## Exercise
Repeat exactly the lines of the entries below from the one with "The width and" through the one with "Given: Click the red up arrow next to 過去5年", both ends included, and nothing else.
═════ Provided data
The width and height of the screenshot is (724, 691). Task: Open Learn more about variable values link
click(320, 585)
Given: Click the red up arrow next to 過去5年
══════════
═════ Provided data
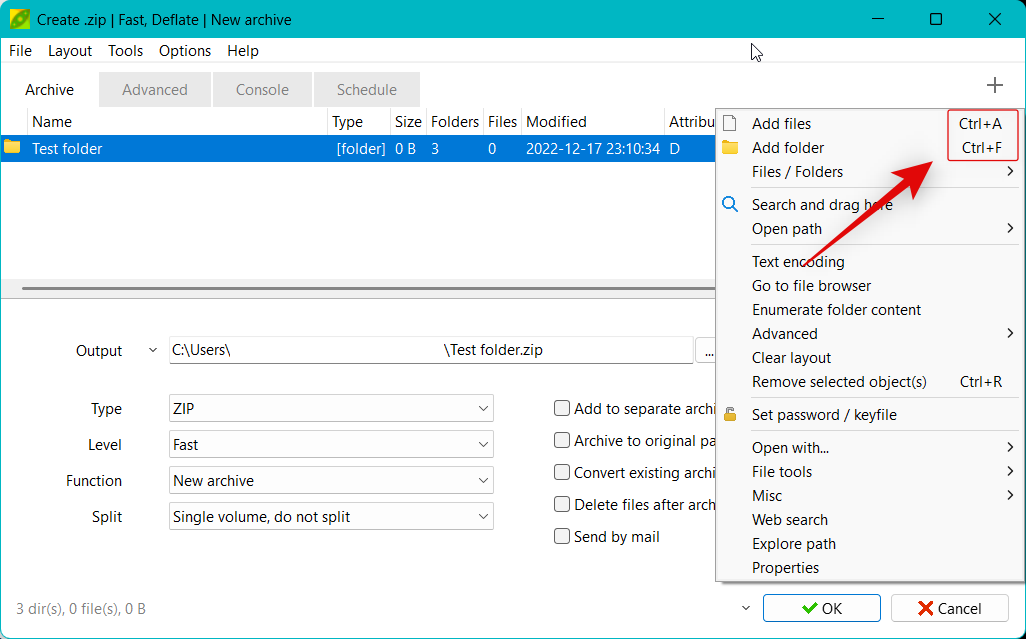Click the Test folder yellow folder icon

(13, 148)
══════════
## Completed task
The width and height of the screenshot is (724, 691). Task: Open Learn more about variable values link
click(320, 585)
Given: Click the red up arrow next to 過去5年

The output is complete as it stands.